第4章・5章・6章は、心理学というよりは、自己啓発本のような内容です。

時間のない方は読み飛ばしてOK。

心理学関係ないじゃん。な章ですね。

当たり前だけどこの本を読むだけで心を透視できない

本のアップ

「心を透視する」というややショッキングなタイトルではありますが、心理学初心者に非常に読みやすい内容でした。

心理学の入門編としてはほんとうにオススメできる良書。

  • 身近な例え話が多い
  • 専門用語が少ない
  • 日常生活で活用する前提で書かれている

ただし、この本を参考にするだけでは「心を透視」することはできません。

著者も、マインド・リーディングを身に着けるまでに「色々な文献を読み漁り研究」したそうです。
もちろん、知識を身に着けた上でも訓練も相当数積み重ねています。

本書は「心を透視する方法」をわかりやすく解説しているにすぎず、実際に「心を透視する能力」(マインド・リーディング)を身に着けたいのであれば、更に専門の書物で研究し、正しい訓練を積まなくてはなりません。

ある程度心理学に精通している方であれば、本書では物足りなさを感じる内容かもしれませんね。

この本をきっかけに心理学に興味を持ち、そこから先はより専門的な書籍に頼った方が良い感じを受けました。

『心を上手に透視する方法』で印象に残った言葉3選

ドクロの見ざる聞かざる言わざる

その1:観察力と思い込みについて

人間は年をとればとるほど、正確な観察をしなくなるのではないだろうか。

引用元:『心を上手に透視する方法』25ページ

ある程度大人になり知識や体験を積み重ねると、それにあてはめたりフィルターを通して物事を見てしまうというのは、少しはっとさせられる言葉でした。

正確な観察をせず、経験値に基づく予想で判断してしまうことって多いですよね。
それ自体決して悪いことではありませんが、そのことを認識しておくのは重要だと思いました。

その2:第一印象について

他者に対して抱いた第一印象には大きな影響力があり、一度もった印象を手放すことはなかなかできない。

引用元:『心を上手に透視する方法』36ページ

これも自分にあてはめてみると納得できる部分が多く、よほど深く付き合っていかないと第一印象が変わることは少ないのかなと思いました。
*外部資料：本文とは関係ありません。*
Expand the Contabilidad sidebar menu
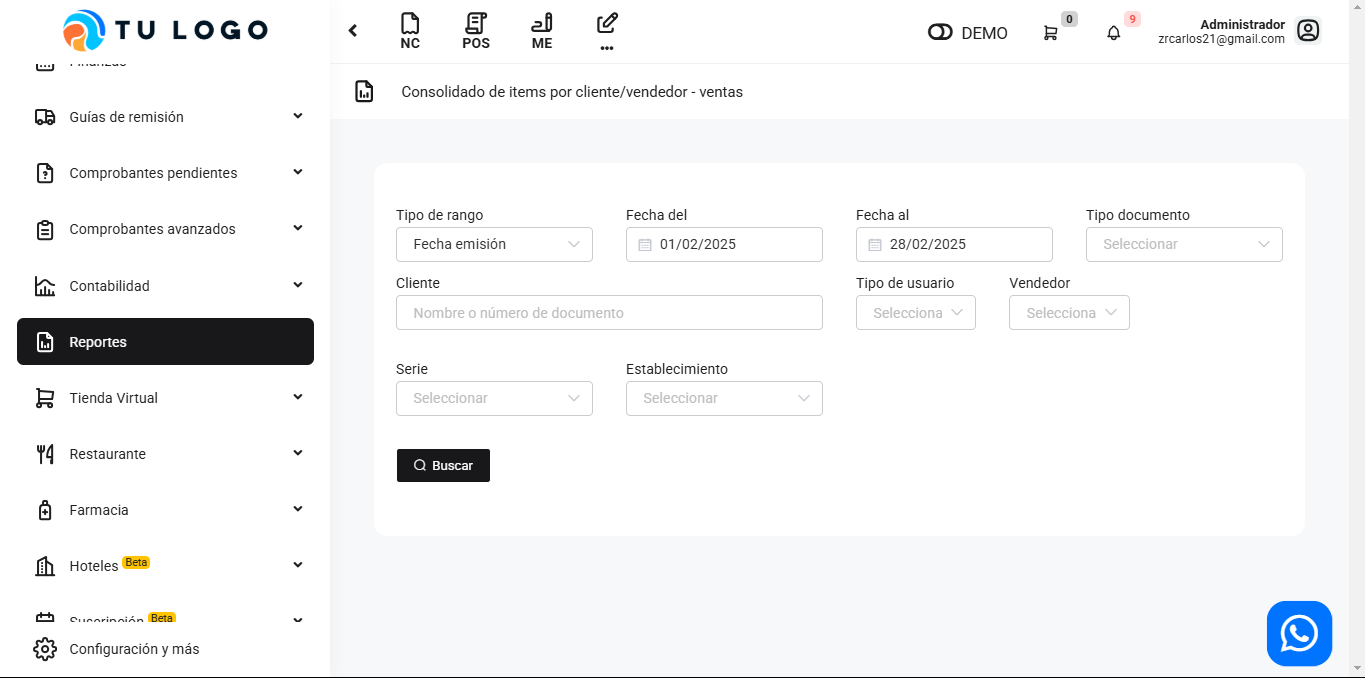Screen dimensions: 1365x678 tap(165, 286)

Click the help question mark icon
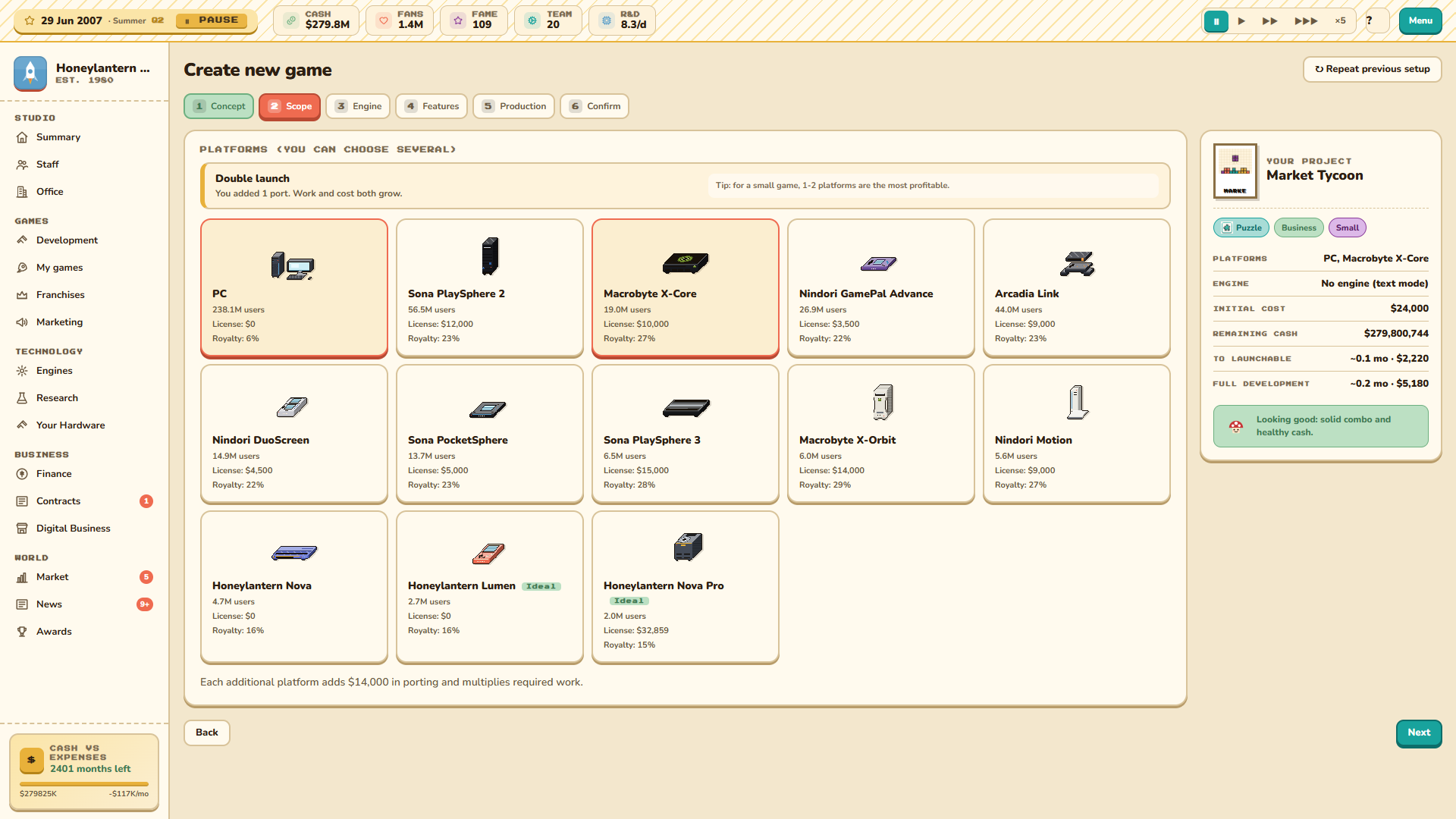pos(1370,20)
人は中身よりも見た目が大事っていう持論に通ずるものだったので、ここの内容はふむふむとうなずきながら読み進められました。

その3:心理学の悪用について

一度に二つの指示を与えられると、相手はどちらの指示を先に断ればいいのかがわからなくなり、結局は両方の指示に従ってしまうのだ!

引用元:『心を上手に透視する方法』182ページ

これは以前別の本でも読んだことがあり、その本では確か犯罪で使われている手法として紹介されていたと思います。

例え二つとも理不尽な選択肢だとしても、選べと言われると人はどちらか、又は両方選んでしまうというような話だったと思います。

何の本で読んだのかは忘れてしまいました・・・。

心理学の負の側面(怖さ)を感じる内容であり、心理学を悪用してくる人間には充分注意が必要だなと強く思います。

知っていれば防げる・騙されない可能性も上がります。
自己防衛の意味で心理学を勉強するのもアリですね。

まとめ:『心を上手に透視する方法』は心理学入門としてオススメ

照らされる女性

良い点
・身近な例えが多く理解しやすい
・翻訳が自然で読みやすい
・入門書として心理学初心者におすすめできる
・実践方法、トレーニング方法が書かれている

イマイチな点
・あくまで心理学入門編、深く学ぶことはできない
・この本を読むだけでは「心を透視する」ことはできない
・4章~6章は心理学というより自己啓発

読めば「なるほどな」と思えることも多く、私としては非常に勉強になる1冊でした。
ただ、心理学の世界はやや苦手な雰囲気なので、さらに専門的な本まで手を出すかは今のところ微妙なところですね。